- Goal
Please copy out the records from the line with "895x649 pixels." up to and including the line with "click(x=836, y=79)", swapping "Where should I click to" for "Where do I click to" and leaving everything else unchanged.

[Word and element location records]
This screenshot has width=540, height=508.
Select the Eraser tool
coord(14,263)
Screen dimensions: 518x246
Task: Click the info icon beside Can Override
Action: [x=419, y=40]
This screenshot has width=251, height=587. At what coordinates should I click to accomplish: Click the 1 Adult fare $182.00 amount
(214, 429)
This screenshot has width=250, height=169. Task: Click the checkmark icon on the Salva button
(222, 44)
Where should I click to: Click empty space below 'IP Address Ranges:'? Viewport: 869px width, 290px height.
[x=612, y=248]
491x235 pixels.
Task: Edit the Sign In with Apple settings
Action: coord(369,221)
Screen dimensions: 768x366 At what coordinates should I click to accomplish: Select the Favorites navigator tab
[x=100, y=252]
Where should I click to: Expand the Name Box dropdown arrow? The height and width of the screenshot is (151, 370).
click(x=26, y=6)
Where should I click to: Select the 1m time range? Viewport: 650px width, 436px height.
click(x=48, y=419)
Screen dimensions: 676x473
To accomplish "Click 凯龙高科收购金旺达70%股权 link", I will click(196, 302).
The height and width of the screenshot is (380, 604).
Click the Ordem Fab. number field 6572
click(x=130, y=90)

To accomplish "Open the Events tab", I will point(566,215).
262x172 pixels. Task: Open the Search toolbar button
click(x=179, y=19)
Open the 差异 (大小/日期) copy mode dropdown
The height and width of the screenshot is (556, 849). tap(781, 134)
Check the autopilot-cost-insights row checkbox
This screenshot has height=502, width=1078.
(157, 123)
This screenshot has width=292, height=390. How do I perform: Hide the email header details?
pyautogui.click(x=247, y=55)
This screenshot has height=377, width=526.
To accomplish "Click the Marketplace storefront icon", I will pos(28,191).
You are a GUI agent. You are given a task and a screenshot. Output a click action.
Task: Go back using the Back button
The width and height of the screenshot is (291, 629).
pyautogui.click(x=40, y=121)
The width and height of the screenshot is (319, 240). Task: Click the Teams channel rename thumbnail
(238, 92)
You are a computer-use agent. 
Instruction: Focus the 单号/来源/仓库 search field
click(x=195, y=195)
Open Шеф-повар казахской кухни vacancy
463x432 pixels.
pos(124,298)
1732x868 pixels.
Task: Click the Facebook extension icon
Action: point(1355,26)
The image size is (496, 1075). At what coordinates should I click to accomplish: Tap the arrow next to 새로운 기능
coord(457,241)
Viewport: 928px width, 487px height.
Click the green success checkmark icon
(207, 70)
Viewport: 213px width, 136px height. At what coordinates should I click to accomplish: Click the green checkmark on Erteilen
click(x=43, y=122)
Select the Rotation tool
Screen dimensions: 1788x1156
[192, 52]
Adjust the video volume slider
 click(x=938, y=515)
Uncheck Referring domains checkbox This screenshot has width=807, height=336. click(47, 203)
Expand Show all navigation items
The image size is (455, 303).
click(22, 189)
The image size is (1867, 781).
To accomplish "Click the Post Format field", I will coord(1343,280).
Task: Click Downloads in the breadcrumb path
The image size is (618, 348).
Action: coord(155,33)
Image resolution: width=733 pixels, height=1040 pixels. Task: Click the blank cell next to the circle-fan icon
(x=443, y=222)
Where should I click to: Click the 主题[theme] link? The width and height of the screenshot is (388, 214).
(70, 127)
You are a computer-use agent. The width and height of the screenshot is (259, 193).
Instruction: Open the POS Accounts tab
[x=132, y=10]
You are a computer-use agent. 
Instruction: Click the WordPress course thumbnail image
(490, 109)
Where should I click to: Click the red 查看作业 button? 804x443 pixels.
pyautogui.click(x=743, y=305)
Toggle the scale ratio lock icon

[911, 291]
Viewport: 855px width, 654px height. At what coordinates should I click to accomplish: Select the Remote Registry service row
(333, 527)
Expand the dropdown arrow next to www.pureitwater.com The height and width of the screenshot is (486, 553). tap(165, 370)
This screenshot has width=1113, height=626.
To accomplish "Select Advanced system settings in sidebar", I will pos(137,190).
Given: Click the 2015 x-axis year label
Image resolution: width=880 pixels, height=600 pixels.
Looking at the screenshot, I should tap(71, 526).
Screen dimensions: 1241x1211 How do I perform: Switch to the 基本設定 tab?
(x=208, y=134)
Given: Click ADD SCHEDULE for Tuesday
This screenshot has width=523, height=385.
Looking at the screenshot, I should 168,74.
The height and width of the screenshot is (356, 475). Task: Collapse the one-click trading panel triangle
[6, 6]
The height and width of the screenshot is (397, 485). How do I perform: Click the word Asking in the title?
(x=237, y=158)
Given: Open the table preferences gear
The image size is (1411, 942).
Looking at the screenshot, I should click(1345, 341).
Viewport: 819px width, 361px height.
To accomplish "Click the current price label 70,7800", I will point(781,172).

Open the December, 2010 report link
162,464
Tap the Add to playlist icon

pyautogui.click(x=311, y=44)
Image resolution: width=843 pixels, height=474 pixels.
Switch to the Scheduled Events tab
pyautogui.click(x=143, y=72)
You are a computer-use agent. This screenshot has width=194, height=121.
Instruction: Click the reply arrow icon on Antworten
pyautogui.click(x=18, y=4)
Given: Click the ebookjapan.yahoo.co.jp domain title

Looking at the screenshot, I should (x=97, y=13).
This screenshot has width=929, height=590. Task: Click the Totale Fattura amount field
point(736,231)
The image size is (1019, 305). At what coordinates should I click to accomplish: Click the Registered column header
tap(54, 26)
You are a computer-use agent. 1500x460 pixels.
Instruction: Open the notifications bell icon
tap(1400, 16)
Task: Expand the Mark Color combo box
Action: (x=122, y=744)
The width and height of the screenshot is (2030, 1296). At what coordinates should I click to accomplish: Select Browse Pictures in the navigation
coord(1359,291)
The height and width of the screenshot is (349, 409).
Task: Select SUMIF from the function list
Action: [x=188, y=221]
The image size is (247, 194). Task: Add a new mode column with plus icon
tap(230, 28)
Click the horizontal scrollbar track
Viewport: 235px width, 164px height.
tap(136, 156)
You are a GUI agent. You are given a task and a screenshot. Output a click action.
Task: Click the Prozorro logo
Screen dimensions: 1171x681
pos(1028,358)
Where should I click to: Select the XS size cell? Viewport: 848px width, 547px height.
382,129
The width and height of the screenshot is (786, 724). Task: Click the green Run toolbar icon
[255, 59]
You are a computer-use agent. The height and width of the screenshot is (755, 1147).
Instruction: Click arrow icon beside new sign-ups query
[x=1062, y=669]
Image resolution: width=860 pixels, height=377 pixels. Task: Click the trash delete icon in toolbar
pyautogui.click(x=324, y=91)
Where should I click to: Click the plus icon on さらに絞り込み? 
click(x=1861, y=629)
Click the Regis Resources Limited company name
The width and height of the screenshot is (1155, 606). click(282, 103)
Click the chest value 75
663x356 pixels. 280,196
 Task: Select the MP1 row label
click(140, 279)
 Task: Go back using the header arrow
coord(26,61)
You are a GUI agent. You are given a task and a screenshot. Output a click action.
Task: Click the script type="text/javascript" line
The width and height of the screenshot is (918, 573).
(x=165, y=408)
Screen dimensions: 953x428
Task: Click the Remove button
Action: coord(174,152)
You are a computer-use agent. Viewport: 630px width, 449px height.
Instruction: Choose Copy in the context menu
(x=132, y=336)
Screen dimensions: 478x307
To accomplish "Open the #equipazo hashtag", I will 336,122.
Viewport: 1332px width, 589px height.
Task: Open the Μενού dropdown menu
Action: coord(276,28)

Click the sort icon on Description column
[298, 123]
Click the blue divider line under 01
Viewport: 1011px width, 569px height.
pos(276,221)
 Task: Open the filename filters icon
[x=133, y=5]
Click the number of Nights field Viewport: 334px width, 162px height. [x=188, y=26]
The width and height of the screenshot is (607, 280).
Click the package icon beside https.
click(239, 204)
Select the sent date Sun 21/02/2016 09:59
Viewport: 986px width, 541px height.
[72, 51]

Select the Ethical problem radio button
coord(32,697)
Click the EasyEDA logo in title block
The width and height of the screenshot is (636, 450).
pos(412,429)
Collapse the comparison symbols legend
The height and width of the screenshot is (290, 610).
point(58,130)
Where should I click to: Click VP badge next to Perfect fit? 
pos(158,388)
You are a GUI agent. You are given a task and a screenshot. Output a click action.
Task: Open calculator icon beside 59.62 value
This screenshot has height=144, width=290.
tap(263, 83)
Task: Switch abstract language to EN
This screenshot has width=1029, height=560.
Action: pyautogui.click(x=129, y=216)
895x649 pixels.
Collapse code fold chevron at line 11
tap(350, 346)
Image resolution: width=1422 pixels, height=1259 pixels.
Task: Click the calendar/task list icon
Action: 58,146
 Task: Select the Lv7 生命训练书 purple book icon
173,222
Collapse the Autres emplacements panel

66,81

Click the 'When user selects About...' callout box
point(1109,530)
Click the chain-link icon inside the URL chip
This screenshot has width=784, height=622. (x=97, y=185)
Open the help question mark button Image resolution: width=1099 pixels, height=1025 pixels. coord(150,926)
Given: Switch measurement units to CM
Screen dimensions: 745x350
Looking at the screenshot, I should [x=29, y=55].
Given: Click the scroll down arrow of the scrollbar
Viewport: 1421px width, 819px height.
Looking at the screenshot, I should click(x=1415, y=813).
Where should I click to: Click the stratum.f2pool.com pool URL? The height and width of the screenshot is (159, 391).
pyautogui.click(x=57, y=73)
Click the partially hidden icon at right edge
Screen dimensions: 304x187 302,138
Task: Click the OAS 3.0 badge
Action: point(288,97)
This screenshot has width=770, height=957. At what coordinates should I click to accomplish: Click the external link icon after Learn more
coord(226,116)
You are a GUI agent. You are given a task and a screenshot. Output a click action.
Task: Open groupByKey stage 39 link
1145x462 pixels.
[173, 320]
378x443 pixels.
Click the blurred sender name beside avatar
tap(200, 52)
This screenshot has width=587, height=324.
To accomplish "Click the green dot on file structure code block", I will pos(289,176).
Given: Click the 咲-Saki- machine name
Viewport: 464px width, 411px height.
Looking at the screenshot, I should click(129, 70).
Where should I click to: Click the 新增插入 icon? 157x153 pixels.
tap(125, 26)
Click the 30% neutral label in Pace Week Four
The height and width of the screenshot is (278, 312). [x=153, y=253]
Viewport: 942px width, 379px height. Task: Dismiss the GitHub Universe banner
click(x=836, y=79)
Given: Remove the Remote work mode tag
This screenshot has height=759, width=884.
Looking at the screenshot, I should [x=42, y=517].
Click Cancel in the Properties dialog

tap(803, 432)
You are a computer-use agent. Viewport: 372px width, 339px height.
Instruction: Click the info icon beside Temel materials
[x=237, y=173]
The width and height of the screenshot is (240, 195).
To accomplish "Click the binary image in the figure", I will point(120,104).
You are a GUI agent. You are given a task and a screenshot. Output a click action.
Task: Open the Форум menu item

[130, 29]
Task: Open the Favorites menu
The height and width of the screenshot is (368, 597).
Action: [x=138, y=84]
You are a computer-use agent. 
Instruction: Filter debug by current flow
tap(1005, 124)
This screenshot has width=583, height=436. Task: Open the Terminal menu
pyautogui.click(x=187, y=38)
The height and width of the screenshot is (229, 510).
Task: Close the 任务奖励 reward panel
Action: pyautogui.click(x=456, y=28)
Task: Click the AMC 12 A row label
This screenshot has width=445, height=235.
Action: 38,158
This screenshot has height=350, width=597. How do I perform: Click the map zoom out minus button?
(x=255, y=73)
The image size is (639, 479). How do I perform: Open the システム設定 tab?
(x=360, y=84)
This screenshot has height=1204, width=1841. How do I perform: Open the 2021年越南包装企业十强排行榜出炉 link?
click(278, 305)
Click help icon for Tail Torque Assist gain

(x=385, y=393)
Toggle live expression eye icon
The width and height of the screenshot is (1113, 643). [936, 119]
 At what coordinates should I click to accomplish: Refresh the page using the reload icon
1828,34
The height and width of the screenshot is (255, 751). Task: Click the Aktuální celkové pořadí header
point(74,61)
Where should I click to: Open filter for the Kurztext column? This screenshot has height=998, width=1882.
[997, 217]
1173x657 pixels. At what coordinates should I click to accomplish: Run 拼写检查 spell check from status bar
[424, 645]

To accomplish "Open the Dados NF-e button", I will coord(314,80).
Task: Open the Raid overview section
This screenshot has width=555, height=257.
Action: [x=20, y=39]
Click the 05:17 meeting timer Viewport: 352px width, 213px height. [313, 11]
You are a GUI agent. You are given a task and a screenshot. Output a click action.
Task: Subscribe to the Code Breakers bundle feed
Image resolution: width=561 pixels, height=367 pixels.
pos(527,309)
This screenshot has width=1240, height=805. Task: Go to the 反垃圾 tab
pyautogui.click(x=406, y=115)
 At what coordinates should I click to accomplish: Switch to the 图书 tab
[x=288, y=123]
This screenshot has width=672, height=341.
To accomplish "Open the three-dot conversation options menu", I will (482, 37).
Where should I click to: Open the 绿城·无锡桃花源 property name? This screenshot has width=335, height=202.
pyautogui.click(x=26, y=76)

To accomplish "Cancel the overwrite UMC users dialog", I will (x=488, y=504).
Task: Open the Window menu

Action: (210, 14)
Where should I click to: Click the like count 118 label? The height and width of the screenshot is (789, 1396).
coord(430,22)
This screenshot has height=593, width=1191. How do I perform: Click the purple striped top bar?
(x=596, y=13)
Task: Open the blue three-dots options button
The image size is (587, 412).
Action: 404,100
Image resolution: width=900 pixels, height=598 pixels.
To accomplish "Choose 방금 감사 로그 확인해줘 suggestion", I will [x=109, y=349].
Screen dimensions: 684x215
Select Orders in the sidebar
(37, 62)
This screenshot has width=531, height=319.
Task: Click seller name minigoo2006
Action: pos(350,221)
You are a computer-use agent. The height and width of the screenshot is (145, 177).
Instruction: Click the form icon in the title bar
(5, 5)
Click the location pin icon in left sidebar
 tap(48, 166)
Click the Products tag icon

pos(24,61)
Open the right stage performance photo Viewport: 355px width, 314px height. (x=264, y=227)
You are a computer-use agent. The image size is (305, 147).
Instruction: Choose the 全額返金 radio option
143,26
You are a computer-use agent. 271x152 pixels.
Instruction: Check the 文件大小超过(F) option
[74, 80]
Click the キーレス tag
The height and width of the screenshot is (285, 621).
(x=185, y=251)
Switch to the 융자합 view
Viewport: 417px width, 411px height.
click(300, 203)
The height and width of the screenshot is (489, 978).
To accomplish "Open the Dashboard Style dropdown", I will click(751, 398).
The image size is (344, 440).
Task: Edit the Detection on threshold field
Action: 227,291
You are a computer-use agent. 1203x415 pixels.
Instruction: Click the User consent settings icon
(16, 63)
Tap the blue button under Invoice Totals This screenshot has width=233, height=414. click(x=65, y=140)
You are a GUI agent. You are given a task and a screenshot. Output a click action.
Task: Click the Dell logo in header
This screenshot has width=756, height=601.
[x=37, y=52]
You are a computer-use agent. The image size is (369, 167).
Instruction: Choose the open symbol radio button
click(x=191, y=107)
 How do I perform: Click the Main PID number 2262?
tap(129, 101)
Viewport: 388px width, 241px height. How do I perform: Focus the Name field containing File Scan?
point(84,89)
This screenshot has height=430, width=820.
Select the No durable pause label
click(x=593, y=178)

- Output for this exercise
895x649 pixels.
Collapse code fold chevron at line 11
tap(350, 346)
Image resolution: width=1422 pixels, height=1259 pixels.
Task: Click the calendar/task list icon
Action: 58,146
 Task: Select the Lv7 生命训练书 purple book icon
173,222
Collapse the Autres emplacements panel

66,81

Click the 'When user selects About...' callout box
point(1109,530)
Click the chain-link icon inside the URL chip
This screenshot has width=784, height=622. (x=97, y=185)
Open the help question mark button Image resolution: width=1099 pixels, height=1025 pixels. coord(150,926)
Given: Switch measurement units to CM
Screen dimensions: 745x350
Looking at the screenshot, I should [x=29, y=55].
Given: Click the scroll down arrow of the scrollbar
Viewport: 1421px width, 819px height.
Looking at the screenshot, I should click(x=1415, y=813).
Where do I click to: Click the stratum.f2pool.com pool URL? The height and width of the screenshot is (159, 391).
pyautogui.click(x=57, y=73)
Click the partially hidden icon at right edge
Screen dimensions: 304x187 302,138
Task: Click the OAS 3.0 badge
Action: point(288,97)
This screenshot has width=770, height=957. At what coordinates should I click to accomplish: Click the external link icon after Learn more
coord(226,116)
You are a GUI agent. You are given a task and a screenshot. Output a click action.
Task: Open groupByKey stage 39 link
1145x462 pixels.
[173, 320]
378x443 pixels.
Click the blurred sender name beside avatar
tap(200, 52)
This screenshot has width=587, height=324.
To accomplish "Click the green dot on file structure code block", I will pos(289,176).
Given: Click the 咲-Saki- machine name
Viewport: 464px width, 411px height.
Looking at the screenshot, I should click(129, 70).
Where do I click to: Click the 新增插入 icon? 157x153 pixels.
tap(125, 26)
Click the 30% neutral label in Pace Week Four
The height and width of the screenshot is (278, 312). [x=153, y=253]
Viewport: 942px width, 379px height. Task: Dismiss the GitHub Universe banner
click(x=836, y=79)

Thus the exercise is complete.